What? You don’t know what a foot valve is? How can you call yourself a cottager?

A foot valve goes on the end of your waterline and, in theory, works with the pump to pull water into your cottage’s system and keep it there. Every spring, when we start to get the cottage ready, the smallest member of our family wades deep into the water and sets out the foot valve. Then the rest of us fill the line and prime the pump and turn on the switch to start pumping. Except the pump never works the first time. Ever.

So, you send the youngest person back into the water (perhaps being kind enough to give them hip waders) and you pull out the foot valve and inspect it. (Yes, we should have done that first. But that is not the cottage way.)

When the foot valve passes inspection, it goes back into the water and once again we prime the pump and once again it does not work. We may prime the pump 10 times, and never does it start delivering water.

So, again, we think of the foot valve. We root around in our supplies and find maybe five other foot valves and decide one of them would work better. We can’t find the youngest person to send into the water now, so we send her mother, who hauls out the defective foot valve. We replace the valve, and once again it goes into the water and once again we try the pump and once again it doesn’t work.

So, we do what we do every year. We go into the waterless cottage and open our bottle of single malt. Then we sit around and talk about the pump. As we do this, an eight-year-old passes by the pump and flips the switch and suddenly water starts shooting out. The pump is working. We drink to that.

Then we connect the pump to the water lines that run to the cottage and various outbuildings. Now, we have water everywhere. Sinks are filling but geysers of water are shooting out of the ground and out of the bathroom wall where we never fixed the shower. And, of course, under the cottage itself. We indeed have an excess of water.

Then begins the second part of the ritual — creeping around with copper pipe and reels of solder and also plastic pipe and pockets full of clamps and screwdrivers.

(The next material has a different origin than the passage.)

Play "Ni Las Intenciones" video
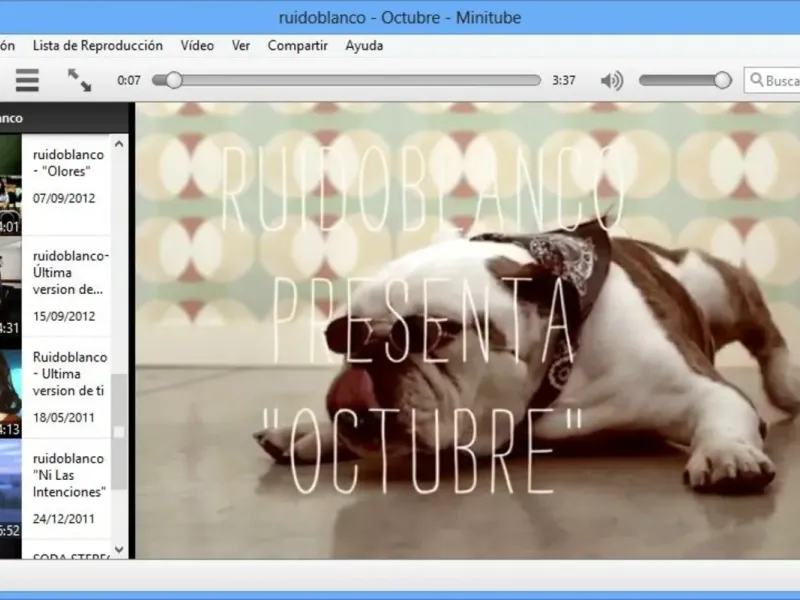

This takes up the rest of Day 1 and part of Day 2. But by now, we only fix leaks that shoot streams of water. We decide we can live with the odd misty spray.

As all this goes on along with the odd bottle of scotch, we vaunt our muddy superiority over those turnkey cottagers we can see sitting in gazebos on their docks, drinking martinis with supermodels. Can’t they see they are missing out on the Canadian cottage experience?

By now, we can wander through the cottage and the outbuildings (six, if you count the privy), changing the odd pipe and hoping this isn’t one of those years we have to work on the septic pump. Not enough scotch for that.

Finally, I get to work on the water heater (because I’m oldest and most expendable). At this point, an eight-year-old child usually says: “Grampa, why are you putting those 50-amp fuses into that thing? Can’t you read it says only 20 amps?”

I turn from stuffing tin foil into the fuse receptacle. “Shut up,” I say, “and drink your scotch.”